TASK REQUIREMENTS
Transcribe the market newsletter below from "Before we begin" up to and including "the stock market.".

--- START OF PASSAGE GIVEN ---

The Patent Index
(February 15, 2010)
Dear Subscribers and Readers,
I want to welcome readers who are subscribers of Mr. David Korn's BeingInvesting.com weekly e-newsletter. David writes a weekly newsletter that includes his summary and interpretation of Bob Brinker's Moneytalk, as well as his own model newsletter portfolio and discussion of all things related to personal finances. David has graciously asked me to be a guest columnist on his newsletter this weekend (and which I am honored to be). I have written for David's subscribers before – in fact, the first time I wrote for David was nearly five years ago. I'm glad to see that both Dave and our commentaries/subscribers are still going strong. One of my mottos has always been “Substance over form.” Sure, presentation and communication skills are important – but the only thing that really matters in the long run is the soundness of our advice and the honesty behind the delivery of the advice. We never try to generate readership by making outrageous “sky is falling on our heads” claims; nor do we pander to the public by claiming the ability to predict every little move in the market or engaging in revisionist history. Sure, the financial markets is a brutal world (that's why many folks cannot survive without doing the things they are doing), but we choose to let our results speak for themselves.
Before we begin our commentary and review our most recent signals in our DJIA Timing System, I would like to comment briefly on the latest technical action in the stock market.
There are many stock market myths out there, and one of those is the so-called “10% correction” that presumably occurs in nearly every bull market – typically corrections that cause many investors to panic and believe that an impending bear market is upon us (e.g. the 20% correction that occurred in Fall 1998). A closer inspection of the historical record, however, suggests that this is only a myth. For example, since the 1942 market bottom (just as the tide of World War II was turning), the Dow Industrials has gone through 16 bull markets. Only 9 of those bull markets have experienced corrections of 10% or more, and none of these 9 bull markets have experienced more than one such correction. In addition, 6 of these 9 corrections occurred at the later stage of a bull market – i.e. once retail investors have become more enthusiastic about buying stocks again and when professional investors are already looking for the exits. In other words, 10% corrections in bull market are actually relatively rare; especially in the early stages of a bull market (the current bull market is less than 12 months hold).

--- END OF PASSAGE GIVEN ---
--- START OF STORED RECORDS ---

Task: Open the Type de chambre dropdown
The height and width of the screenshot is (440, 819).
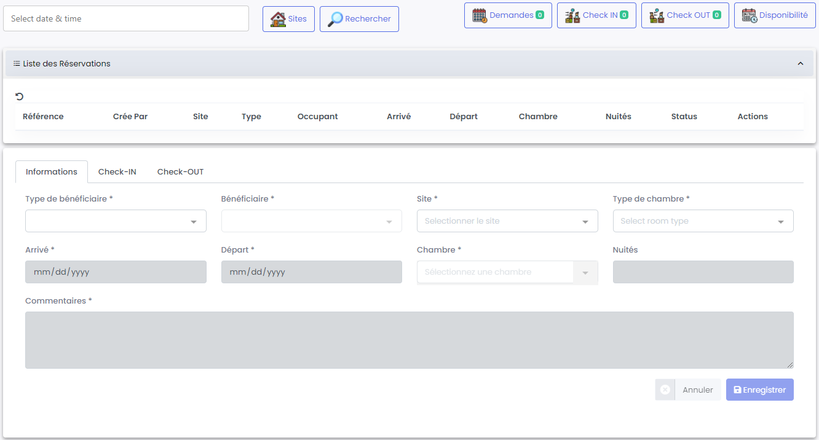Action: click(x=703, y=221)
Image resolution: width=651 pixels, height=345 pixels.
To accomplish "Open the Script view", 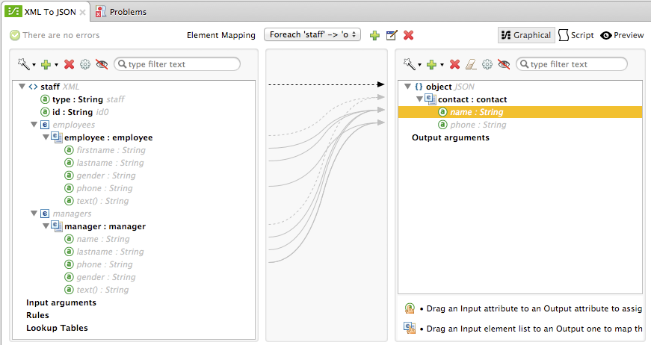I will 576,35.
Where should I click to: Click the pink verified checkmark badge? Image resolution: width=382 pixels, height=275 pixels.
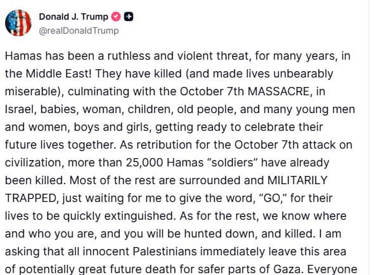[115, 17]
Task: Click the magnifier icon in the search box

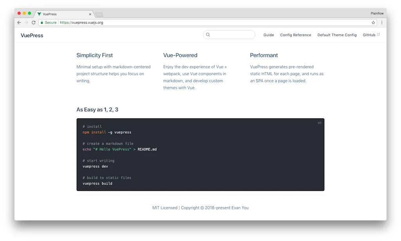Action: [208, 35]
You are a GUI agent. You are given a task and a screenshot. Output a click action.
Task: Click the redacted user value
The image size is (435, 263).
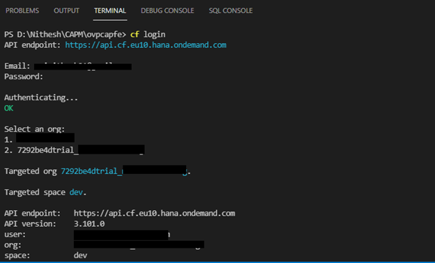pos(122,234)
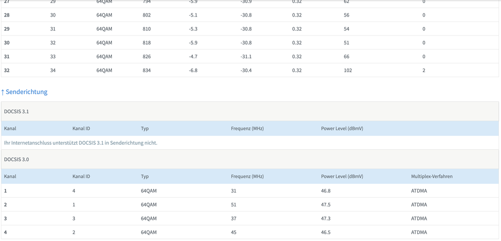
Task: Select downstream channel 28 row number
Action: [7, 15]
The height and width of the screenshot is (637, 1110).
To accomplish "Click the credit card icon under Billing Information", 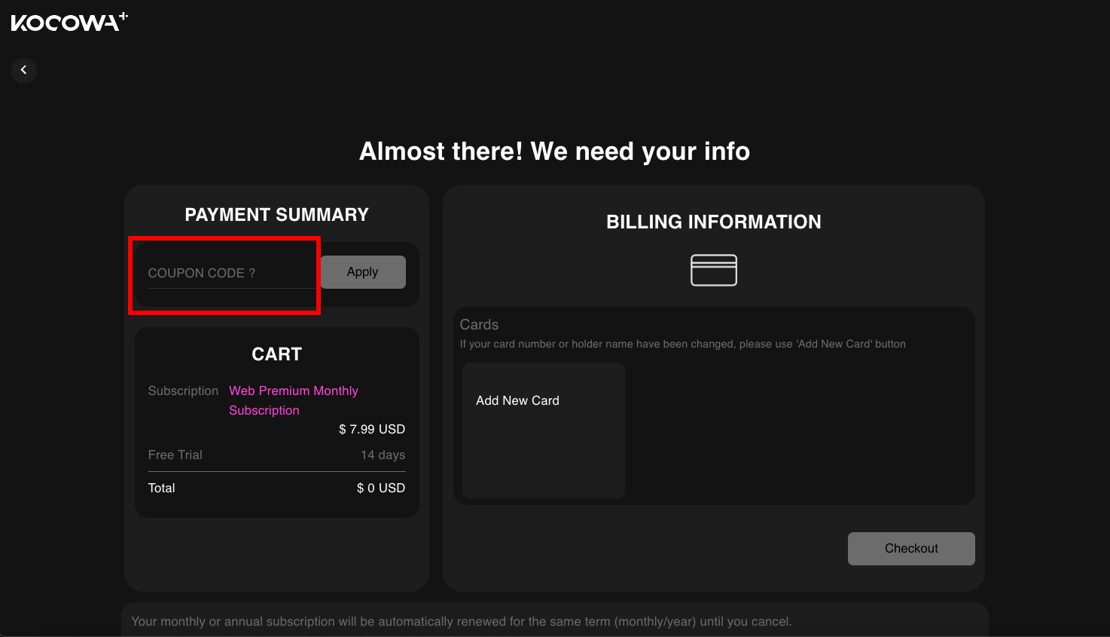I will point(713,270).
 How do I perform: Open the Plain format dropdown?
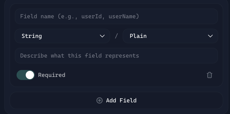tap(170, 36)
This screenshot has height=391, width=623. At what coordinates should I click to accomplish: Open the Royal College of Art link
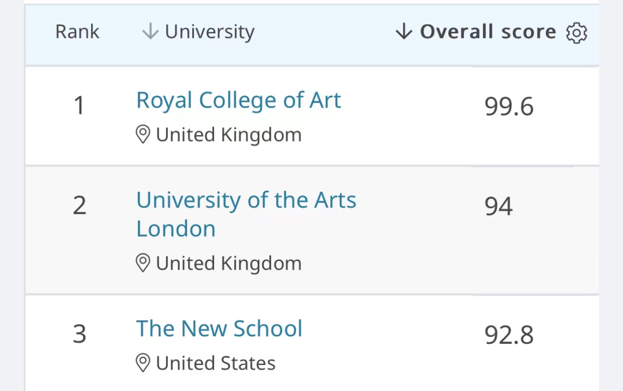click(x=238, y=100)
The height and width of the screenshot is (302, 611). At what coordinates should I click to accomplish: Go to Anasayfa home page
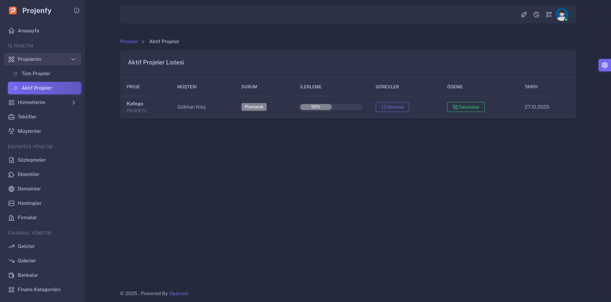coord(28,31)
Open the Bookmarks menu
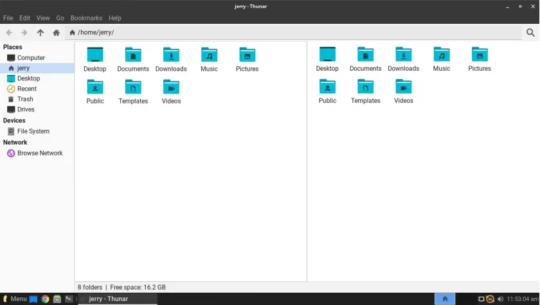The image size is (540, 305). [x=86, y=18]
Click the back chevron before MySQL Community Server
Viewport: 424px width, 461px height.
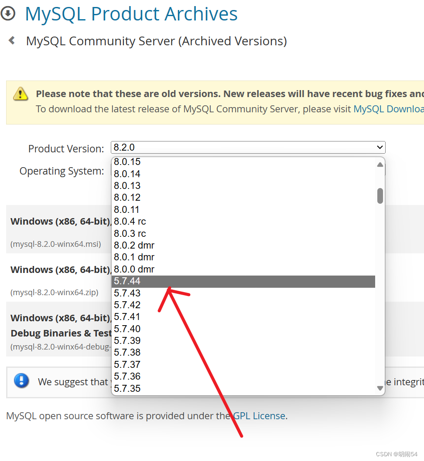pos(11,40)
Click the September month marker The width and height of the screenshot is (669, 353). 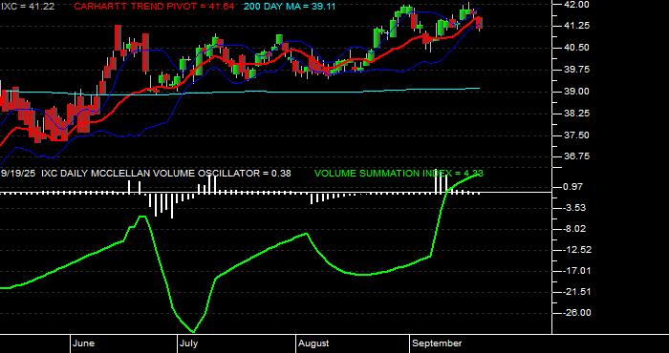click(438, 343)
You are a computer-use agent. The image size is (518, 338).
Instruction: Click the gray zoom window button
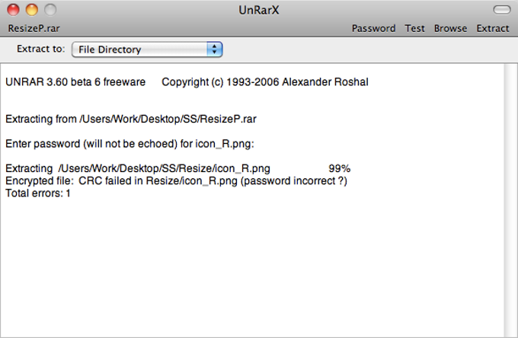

--- END OF STORED RECORDS ---

OUTPUT FOR THIS EXERCISE
Before we begin our commentary and review our most recent signals in our DJIA Timing System, I would like to comment briefly on the latest technical action in the stock market.